Parecer foi enviado ao Supremo nesta segunda (23) e aponta necessidade de acompanhamento médico contínuo.
A Procuradoria-Geral da República (PGR) se manifestou, nesta segunda-feira (23), a favor da concessão de prisão domiciliar ao ex-presidente Jair Bolsonaro. O posicionamento foi encaminhado ao Supremo Tribunal Federal (STF), responsável pela decisão final sobre o pedido.
O parecer, assinado pelo procurador-geral Paulo Gonet, indica que o atual quadro clínico do ex-presidente exige monitoramento contínuo e atenção médica constante, o que, segundo o órgão, pode ser melhor garantido fora do sistema prisional.
Saúde motiva mudança de entendimento
A manifestação ocorre após a piora no estado de saúde de Bolsonaro. De acordo com informações encaminhadas ao STF, o ex-presidente apresentou quadro de pneumonia bacteriana, com registro de risco de morte durante o período recente.
Ele está internado desde o dia 12 de março no Hospital DF Star, em Brasília, sem previsão de alta. O agravamento clínico foi determinante para a mudança de posicionamento da PGR, que anteriormente havia se manifestado contra a prisão domiciliar.
No documento, Gonet argumenta que “o estado de saúde demanda atenção constante”, indicando que o ambiente domiciliar pode oferecer melhores condições para acompanhamento médico.
Decisão cabe a Alexandre de Moraes
Apesar do parecer favorável, a decisão não é automática.

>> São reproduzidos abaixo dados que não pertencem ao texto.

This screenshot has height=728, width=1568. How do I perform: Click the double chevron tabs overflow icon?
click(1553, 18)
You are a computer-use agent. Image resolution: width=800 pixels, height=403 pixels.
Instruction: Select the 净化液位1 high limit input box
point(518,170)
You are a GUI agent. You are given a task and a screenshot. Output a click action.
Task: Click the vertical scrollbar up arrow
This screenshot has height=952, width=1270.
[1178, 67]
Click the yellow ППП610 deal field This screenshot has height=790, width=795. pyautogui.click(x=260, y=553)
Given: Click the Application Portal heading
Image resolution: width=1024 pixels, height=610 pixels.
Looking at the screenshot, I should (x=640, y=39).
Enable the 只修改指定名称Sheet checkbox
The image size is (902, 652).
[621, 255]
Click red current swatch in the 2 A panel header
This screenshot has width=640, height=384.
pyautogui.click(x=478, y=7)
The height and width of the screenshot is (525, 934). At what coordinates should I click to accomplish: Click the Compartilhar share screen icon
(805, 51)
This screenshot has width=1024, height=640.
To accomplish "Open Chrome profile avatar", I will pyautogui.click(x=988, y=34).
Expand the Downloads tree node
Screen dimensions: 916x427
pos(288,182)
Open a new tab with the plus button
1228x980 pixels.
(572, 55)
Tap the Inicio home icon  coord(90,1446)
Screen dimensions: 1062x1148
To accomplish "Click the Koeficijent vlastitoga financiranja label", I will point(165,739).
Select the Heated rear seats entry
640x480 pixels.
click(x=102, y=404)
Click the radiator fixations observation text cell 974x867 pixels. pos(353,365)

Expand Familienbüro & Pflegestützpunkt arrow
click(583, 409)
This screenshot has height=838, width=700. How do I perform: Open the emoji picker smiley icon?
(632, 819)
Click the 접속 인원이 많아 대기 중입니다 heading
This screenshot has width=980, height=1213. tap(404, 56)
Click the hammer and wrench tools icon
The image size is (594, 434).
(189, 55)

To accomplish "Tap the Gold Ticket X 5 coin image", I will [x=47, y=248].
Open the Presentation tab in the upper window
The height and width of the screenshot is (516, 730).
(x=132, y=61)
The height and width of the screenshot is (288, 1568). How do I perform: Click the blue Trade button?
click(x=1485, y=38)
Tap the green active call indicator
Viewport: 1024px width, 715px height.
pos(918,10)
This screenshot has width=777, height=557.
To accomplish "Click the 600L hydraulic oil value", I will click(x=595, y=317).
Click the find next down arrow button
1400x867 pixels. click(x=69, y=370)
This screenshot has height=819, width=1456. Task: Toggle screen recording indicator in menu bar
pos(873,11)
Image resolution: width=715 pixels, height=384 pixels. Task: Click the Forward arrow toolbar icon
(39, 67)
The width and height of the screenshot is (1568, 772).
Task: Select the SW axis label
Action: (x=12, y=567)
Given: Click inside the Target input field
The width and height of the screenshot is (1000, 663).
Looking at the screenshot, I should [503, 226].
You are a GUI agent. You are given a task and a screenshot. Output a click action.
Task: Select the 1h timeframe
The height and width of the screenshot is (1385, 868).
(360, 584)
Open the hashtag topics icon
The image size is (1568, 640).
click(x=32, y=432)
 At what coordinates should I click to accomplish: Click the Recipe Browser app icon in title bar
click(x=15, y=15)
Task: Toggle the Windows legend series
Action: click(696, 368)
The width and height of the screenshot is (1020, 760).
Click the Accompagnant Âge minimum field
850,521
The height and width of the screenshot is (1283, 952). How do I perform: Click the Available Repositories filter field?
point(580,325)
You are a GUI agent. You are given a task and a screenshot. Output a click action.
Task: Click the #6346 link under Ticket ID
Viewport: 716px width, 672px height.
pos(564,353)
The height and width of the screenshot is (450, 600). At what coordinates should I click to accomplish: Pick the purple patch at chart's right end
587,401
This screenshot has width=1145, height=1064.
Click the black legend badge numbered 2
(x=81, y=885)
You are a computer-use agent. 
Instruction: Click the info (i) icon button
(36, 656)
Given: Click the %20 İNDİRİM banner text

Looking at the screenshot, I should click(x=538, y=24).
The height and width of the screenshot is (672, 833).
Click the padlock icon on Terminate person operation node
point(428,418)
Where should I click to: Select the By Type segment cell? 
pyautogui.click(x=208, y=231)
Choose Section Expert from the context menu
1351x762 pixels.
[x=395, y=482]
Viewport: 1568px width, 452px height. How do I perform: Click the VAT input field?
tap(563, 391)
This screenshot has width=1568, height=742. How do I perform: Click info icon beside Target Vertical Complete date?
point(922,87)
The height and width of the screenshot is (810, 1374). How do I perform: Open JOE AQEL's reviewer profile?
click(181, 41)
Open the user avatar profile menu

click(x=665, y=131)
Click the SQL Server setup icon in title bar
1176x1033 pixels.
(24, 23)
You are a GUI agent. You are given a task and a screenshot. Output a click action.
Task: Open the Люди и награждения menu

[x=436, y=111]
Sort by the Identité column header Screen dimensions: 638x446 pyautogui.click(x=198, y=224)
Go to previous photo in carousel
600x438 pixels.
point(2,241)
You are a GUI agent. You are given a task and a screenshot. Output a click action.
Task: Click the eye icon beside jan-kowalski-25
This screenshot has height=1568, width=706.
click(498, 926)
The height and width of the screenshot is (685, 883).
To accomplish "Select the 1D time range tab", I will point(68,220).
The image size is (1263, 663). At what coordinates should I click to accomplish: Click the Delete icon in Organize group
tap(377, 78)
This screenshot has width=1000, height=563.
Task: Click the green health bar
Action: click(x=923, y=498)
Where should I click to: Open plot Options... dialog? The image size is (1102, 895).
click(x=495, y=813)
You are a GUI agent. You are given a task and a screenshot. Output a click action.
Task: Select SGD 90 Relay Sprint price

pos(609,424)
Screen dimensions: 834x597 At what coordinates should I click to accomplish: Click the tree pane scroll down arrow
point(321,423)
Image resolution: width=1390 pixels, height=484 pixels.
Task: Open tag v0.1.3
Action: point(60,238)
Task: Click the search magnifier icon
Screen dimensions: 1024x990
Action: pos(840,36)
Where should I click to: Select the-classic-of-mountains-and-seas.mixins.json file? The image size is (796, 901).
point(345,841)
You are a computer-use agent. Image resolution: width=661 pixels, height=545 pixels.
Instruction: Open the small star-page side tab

Cabe ao ministro Alexandre de Moraes analisar o pedido e definir se concede ou não o benefício.
O caso voltou à análise após a defesa de Bolsonaro apresentar novo pedido, justamente com base no agravamento do quadro de saúde.
Contexto recente do caso
A discussão sobre a possibilidade de prisão domiciliar ocorre em meio ao acompanhamento médico do ex-presidente e à avaliação das condições de tratamento no sistema prisional.
Este é o primeiro parecer favorável da PGR sobre o tema em 2026, marcando uma mudança relevante no entendimento do órgão diante das novas condições clínicas apresentadas.